Il Sudafrica è

Il Sudafrica è “nelle mani di Mandela” – Foto di Silvia Balcarini

 

La visita di questo museo è imprescindibile.

Che Johannesburg sia la tua città di arrivo, di partenza o solamente uno scalo prenditi il tempo per visitarlo.

Se la tua meta è l’Africa meridionale non sarà un viaggio completo se non visiterai questo museo.

Necessarie 2 ore minimo per la visita.

Fuori i pilastri, veri, della Costituzione: Democrazia, Equità, Riconciliazione, Diversità, Responsabilità, Rispetto, Libertà.

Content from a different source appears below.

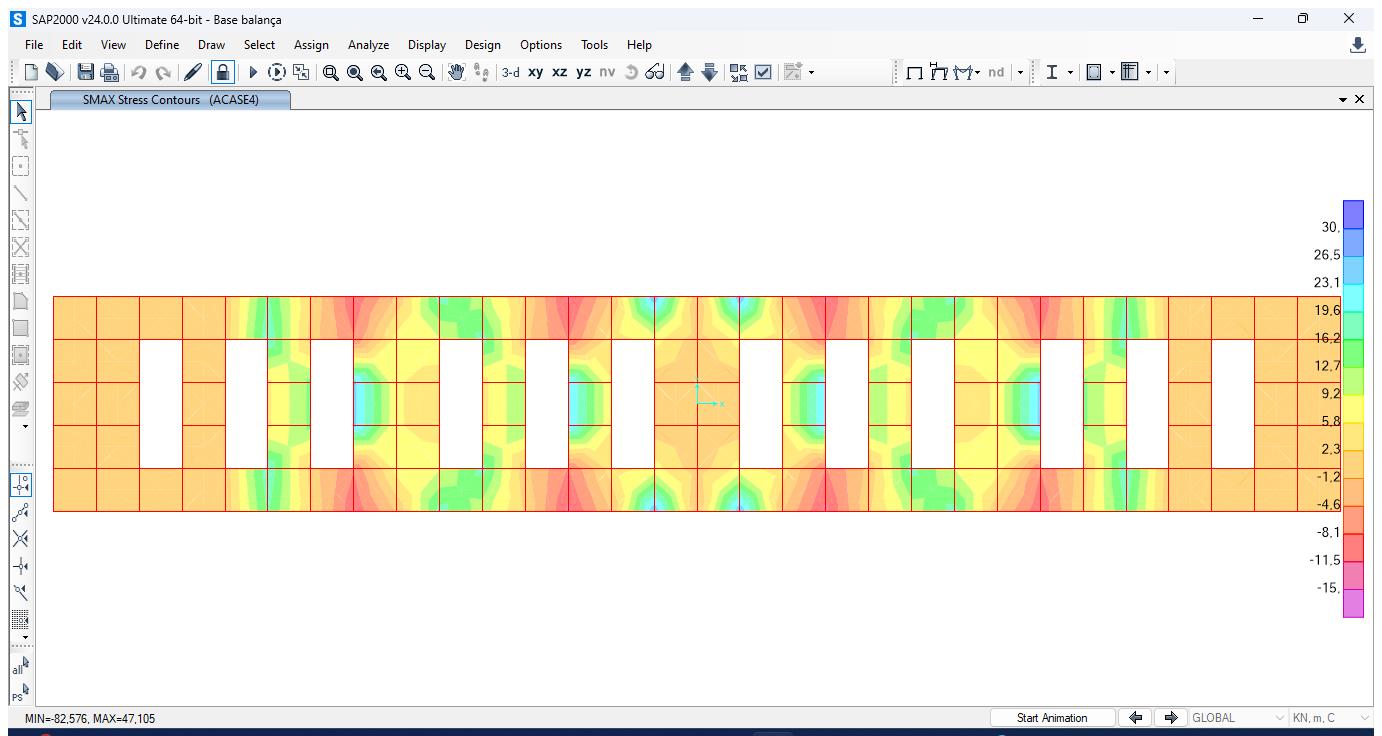Click the Move Up in List arrow
Viewport: 1382px width, 736px height.
[x=685, y=72]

All’entrata vieni classificato, a caso, “Bianco” e “Non bianco” da qui il percorso che farai sarà diverso, in base alla tua razza (all’interno poi si ricongiunge).

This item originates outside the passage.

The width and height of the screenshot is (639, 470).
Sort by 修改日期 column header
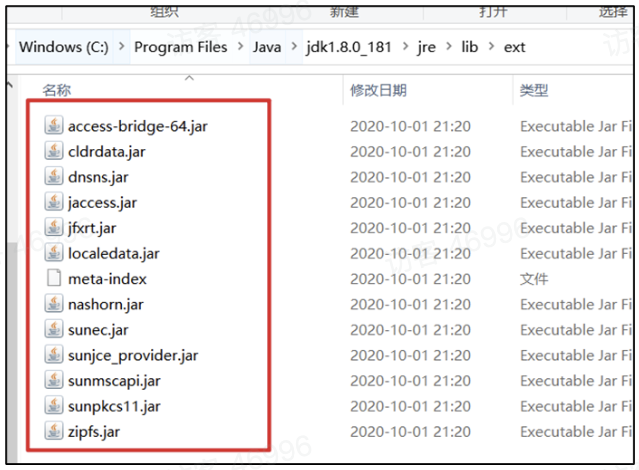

Idea semplice, quasi banale, ma l’impatto è molto più forte di quanto tu possa immaginare.

Il museo del 2002 è moderno sia nel design che nell’approccio utilizzando il cemento, il colore grigio, il filo spinato dona un valore aggiunto alla ricostruzione.

Presenti i filmati, i testi, i racconti dei protagonisti, le grandi fotografie che non narrano solamente i fatti ma ne delineano i sentimenti, la quotidianità.

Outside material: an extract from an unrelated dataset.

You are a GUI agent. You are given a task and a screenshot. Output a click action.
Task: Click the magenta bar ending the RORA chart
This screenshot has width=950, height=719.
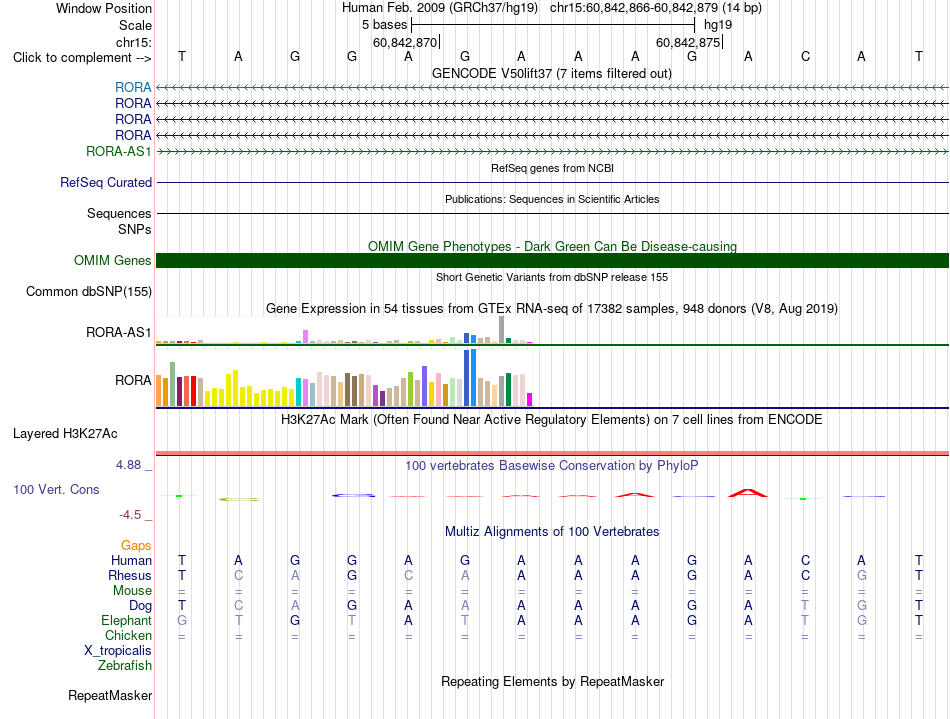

I dettagli esposti in maniera semplice e diretta sono per tutti.

La brochure del museo

La brochure del museo – Foto di Silvia Balcarini

 

Uno tra tanti, il test della penna per attribuire le razze che per inciso erano 3: bianchi, neri e colored.

La polizia metteva tra i capelli una penna se questa non cadeva facevi parte dei neri.

Numerose le persone che sono passate da neri a colored, cambiando il cognome, ripetendo il test o corrompendo i poliziotti.

D’altro canto numerose persone considerate attiviste politiche venivano riclassificate in neri.

Pur appartenendo alla razza sbagliata, far parte dei colored (mulatti) e non dei neri significava avere meno restrizioni umane.

Lo spazio espositivo da un immediato spaccato dell’Apartheid: le leggi, i soprusi, le torture, gli assassini.

L’inizio della lotta, pacifica e armata, l’arrivo di Nelson Mandela dopo 27 anni di prigione, e ancora lotte e morti.

La svolta negli anni ’80 con l’intervento della comunità internazionale.

Un viaggio sensoriale, una reale empatia con chi poteva uscire dal ghetto solo per motivi lavorativi, non poteva stare seduto sulle panchine e sugli autobus, non aveva accesso alle strutture e a luoghi pubblici senza autorizzazione.

Il nuovo governo di Mandela si è speso per evitare qualsiasi forma di vendetta; non solo quella tra bianchi e neri ma tra gli stessi neri di etnia diversa.

Anzi, nel 1995 ha istituito la “Commissione per la verità e la RICONCILIAZIONE” con l’obiettivo di promuovere la riconciliazione e il perdono tra gli autori e le vittime dell’Apartheid donando addirittura l’amnistia a chi avesse confessato la propria colpevolezza.

E ci è riuscito.

Il popolo adesso non più oppresso dall’Apartheid si porta ancora inevitabilmente sulle spalle la povertà, la bassa scolarizzazione e la mancanza di professionalità lavorativa: la strada da percorrere è ancora tanta.

Vivo è il ricordo di un’altra immagine semplice del museo.
All’esterno si passeggia in un tratto di strada, molte le foto a grandezza naturale di persone, vecchi, bambini, bianchi, neri, colored; un giorno qualsiasi con gente qualsiasi che cammina incurante dell’aspetto degli uni e degli altri.
Per un attimo penso a quanto, in questo caso, l’indifferenza possa assumere una connotazione positiva.

Facendo un po’ di conti… dal 1600 in poi i sudafricani sono stati soggiogati dalla colonizzazione: portoghesi, olandesi, inglesi.

Man mano niente terre, niente diritto di voto.

Nel 1948 nasce il regime dell’Apartheid che lo si può considerare “finito” nel 1996 alla nascita della nuova Costituzione.

Solo 17 anni fa.

Quasi 400 anni di discriminazione, sopraffazione, ghettizzazione, violenza.

Se è vero che un uomo è ciò che vive e ciò che vede, io sudafricana come sarei?